México, España y la política de la culpa - Entrada 4 — La paradoja de la identidad: quién reclama y desde dónde


 

México, España y la política de la culpa

Entrada 4 — La paradoja de la identidad: quién reclama y desde dónde

En el debate público sobre la Conquista suele aparecer un “nosotros” y un “ustedes” que, al ser examinados con calma, se deshacen como construcciones retóricas. “Nosotros, los mexicanos, exigimos disculpas a ustedes, los españoles”. Pero ¿quiénes son exactamente ese “nosotros” y ese “ustedes”? ¿Qué continuidad histórica se presupone entre los actores del siglo XVI y los ciudadanos del siglo XXI? ¿Qué genealogía se invoca y cuál se oculta?

La paradoja es evidente: quienes hoy reclaman disculpas no son, en su mayoría, los descendientes directos de los pueblos sometidos por la Triple Alianza mexica ni las comunidades indígenas que siguen viviendo en condiciones de marginación. Son, más bien, las élites urbanas, mestizas o criollas, herederas de la estructura política que nació tras la independencia. Son los descendientes de quienes ocuparon el poder durante el virreinato y lo conservaron, con otros nombres, durante la república.

Los conquistadores no regresaron a España. Se quedaron en el territorio, se mezclaron, fundaron linajes, ocuparon cargos, administraron tierras y construyeron la arquitectura social que, con variaciones, ha llegado hasta hoy. La población española contemporánea no desciende de ellos. Desciende de quienes nunca cruzaron el Atlántico. La continuidad biológica y cultural de la Conquista está en México, no en España.

Y, sin embargo, el discurso político invierte esta realidad. Se presenta a los españoles actuales como herederos directos de los conquistadores y a los mexicanos contemporáneos como representantes de un pueblo indígena homogéneo que habría sufrido pasivamente la irrupción europea. Es una ficción identitaria útil para la retórica, pero insostenible desde la historia.

La identidad nacional mexicana, tal como se consolidó en los siglos XIX y XX, se construyó sobre un mestizaje profundo. La mayoría de los ciudadanos actuales no son descendientes de los mexicas, sino de una mezcla compleja de pueblos indígenas, colonos españoles, migrantes europeos posteriores y poblaciones afrodescendientes. La idea de un “México indígena” enfrentado a una “España conquistadora” es una simplificación que borra la diversidad real del país.

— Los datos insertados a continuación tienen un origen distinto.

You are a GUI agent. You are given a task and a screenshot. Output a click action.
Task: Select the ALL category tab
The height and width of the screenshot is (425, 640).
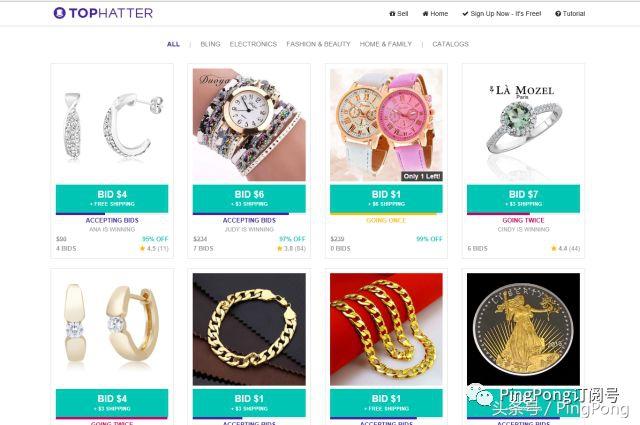[x=173, y=44]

Pero la paradoja no termina ahí. Las comunidades indígenas vivas —las que conservan lenguas, tradiciones y estructuras propias— no suelen ser las protagonistas de este debate. No son ellas quienes exigen disculpas. Sus preocupaciones son otras: acceso a la tierra, servicios básicos, reconocimiento jurídico, protección cultural. Para ellas, la Conquista es un episodio remoto, mientras que la marginación contemporánea es una realidad inmediata.

El discurso del agravio colonial, por tanto, no surge desde abajo, sino desde arriba. No nace de la experiencia indígena, sino de la necesidad política de ciertos sectores de redefinir la identidad nacional en clave de confrontación. Es una narrativa que permite desplazar hacia un pasado remoto responsabilidades que pertenecen al presente. Si la desigualdad actual es consecuencia directa de 1521, entonces el Estado contemporáneo queda exonerado de su propia historia de exclusión.

La paradoja de la identidad revela así una verdad incómoda: la exigencia de disculpas no es un acto de memoria histórica, sino un ejercicio de construcción simbólica. No busca reparar un daño real, sino consolidar un relato útil. Y ese relato, al simplificar la complejidad del mestizaje y al invisibilizar a los indígenas vivos, termina reproduciendo la misma lógica de exclusión que dice combatir.

Comprender esta paradoja es esencial para avanzar hacia un diálogo honesto. La historia no puede ser un espejo deformante donde cada cual proyecta sus fantasmas. Debe ser un espacio de lucidez, donde las identidades se reconozcan en su complejidad y donde el pasado deje de ser un arma para convertirse en un conocimiento compartido.